◆ **Action item**
Scan the data below for the string "computer". Copy every line where it appears.

◆ **Stored data**
==============================
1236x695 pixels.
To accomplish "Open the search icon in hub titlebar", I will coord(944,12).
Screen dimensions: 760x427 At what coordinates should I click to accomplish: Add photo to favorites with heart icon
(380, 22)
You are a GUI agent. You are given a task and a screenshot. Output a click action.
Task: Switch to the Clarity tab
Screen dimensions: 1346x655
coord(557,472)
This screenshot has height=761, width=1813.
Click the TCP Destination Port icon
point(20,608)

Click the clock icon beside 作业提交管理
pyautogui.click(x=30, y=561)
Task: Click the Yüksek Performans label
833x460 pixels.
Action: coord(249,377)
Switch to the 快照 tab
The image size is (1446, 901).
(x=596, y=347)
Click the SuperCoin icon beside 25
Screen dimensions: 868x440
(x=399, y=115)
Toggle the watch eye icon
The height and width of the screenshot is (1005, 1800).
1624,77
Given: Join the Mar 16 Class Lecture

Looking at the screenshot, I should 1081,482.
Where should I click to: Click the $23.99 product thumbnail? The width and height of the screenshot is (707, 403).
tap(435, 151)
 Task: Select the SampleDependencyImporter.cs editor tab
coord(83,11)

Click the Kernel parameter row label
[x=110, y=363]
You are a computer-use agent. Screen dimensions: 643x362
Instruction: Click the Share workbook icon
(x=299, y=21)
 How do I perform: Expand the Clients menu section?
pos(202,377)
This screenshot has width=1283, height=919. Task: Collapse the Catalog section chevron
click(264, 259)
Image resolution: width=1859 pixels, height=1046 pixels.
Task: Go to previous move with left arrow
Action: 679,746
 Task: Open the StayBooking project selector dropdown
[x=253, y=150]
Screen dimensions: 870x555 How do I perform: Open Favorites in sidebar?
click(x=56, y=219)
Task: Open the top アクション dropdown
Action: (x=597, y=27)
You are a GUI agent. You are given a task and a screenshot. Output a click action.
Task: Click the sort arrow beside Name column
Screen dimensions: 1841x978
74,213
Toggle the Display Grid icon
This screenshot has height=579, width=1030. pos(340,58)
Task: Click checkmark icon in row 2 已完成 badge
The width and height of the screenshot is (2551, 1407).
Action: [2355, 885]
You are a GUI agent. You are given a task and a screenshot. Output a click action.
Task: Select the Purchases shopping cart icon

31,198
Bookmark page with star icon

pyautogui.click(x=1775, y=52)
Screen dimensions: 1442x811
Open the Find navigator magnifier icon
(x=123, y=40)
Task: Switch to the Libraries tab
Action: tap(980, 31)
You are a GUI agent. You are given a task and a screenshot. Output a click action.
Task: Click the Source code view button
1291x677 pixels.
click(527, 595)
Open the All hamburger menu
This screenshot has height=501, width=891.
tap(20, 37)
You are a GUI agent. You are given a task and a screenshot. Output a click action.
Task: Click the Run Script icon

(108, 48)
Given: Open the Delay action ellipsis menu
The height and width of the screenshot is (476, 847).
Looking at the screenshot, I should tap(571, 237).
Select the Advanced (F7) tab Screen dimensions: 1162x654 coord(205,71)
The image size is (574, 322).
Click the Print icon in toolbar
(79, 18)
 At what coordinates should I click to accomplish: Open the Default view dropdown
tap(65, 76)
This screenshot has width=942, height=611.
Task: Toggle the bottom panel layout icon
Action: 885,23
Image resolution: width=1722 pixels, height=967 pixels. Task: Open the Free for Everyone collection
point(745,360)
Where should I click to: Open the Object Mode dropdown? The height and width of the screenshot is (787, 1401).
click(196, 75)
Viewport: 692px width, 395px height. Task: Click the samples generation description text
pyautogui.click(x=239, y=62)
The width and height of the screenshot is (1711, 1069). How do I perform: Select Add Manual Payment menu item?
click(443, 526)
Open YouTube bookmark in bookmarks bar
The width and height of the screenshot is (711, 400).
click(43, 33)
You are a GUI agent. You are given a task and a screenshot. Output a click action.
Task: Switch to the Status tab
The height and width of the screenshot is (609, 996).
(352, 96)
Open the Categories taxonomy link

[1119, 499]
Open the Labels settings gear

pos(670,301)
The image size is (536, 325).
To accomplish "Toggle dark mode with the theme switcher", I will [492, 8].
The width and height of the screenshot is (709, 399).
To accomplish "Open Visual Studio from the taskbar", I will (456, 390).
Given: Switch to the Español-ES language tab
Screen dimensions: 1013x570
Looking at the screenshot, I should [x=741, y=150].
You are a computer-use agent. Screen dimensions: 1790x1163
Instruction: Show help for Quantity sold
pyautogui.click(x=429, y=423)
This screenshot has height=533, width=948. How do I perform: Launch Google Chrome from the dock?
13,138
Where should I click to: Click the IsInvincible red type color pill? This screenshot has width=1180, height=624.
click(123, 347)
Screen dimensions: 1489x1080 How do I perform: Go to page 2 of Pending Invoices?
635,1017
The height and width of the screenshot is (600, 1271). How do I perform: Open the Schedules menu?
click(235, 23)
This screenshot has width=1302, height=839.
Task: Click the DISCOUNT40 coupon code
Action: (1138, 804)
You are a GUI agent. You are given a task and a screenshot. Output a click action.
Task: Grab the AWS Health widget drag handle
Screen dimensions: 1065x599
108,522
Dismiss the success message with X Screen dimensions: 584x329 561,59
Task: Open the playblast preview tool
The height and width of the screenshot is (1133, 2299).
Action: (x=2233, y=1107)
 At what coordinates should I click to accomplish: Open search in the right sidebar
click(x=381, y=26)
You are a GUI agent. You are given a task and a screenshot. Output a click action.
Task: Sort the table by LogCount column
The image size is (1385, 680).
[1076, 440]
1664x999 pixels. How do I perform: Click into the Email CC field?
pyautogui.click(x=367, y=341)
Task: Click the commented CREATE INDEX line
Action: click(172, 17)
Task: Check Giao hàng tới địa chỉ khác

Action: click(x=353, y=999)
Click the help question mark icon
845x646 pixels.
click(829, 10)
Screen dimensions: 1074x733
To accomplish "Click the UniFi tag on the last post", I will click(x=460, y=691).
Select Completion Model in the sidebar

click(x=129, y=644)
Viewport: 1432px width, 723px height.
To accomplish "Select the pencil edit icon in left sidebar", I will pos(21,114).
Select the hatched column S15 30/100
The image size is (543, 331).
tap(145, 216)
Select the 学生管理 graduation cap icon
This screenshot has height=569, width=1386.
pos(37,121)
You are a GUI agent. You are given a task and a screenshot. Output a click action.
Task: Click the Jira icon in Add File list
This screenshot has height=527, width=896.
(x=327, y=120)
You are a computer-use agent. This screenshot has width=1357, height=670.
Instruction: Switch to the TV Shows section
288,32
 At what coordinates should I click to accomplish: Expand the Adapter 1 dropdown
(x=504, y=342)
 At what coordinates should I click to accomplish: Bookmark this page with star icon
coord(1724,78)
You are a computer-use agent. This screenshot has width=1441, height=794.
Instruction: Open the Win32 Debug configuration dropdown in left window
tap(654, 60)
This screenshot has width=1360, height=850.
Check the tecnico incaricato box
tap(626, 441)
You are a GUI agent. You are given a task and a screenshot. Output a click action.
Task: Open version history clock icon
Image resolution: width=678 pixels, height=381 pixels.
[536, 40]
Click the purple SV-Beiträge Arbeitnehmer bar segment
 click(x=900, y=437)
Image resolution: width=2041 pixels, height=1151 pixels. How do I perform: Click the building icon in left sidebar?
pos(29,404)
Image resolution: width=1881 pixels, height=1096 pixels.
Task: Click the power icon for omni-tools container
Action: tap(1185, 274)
==============================
◆ **Response for this exercise**
You are a computer-use agent. Screen dimensions: 643x362
You are a computer-use agent. Screen dimensions: 1790x1163
You are a computer-use agent. This screenshot has width=1357, height=670.
You are a computer-use agent. This screenshot has width=1441, height=794.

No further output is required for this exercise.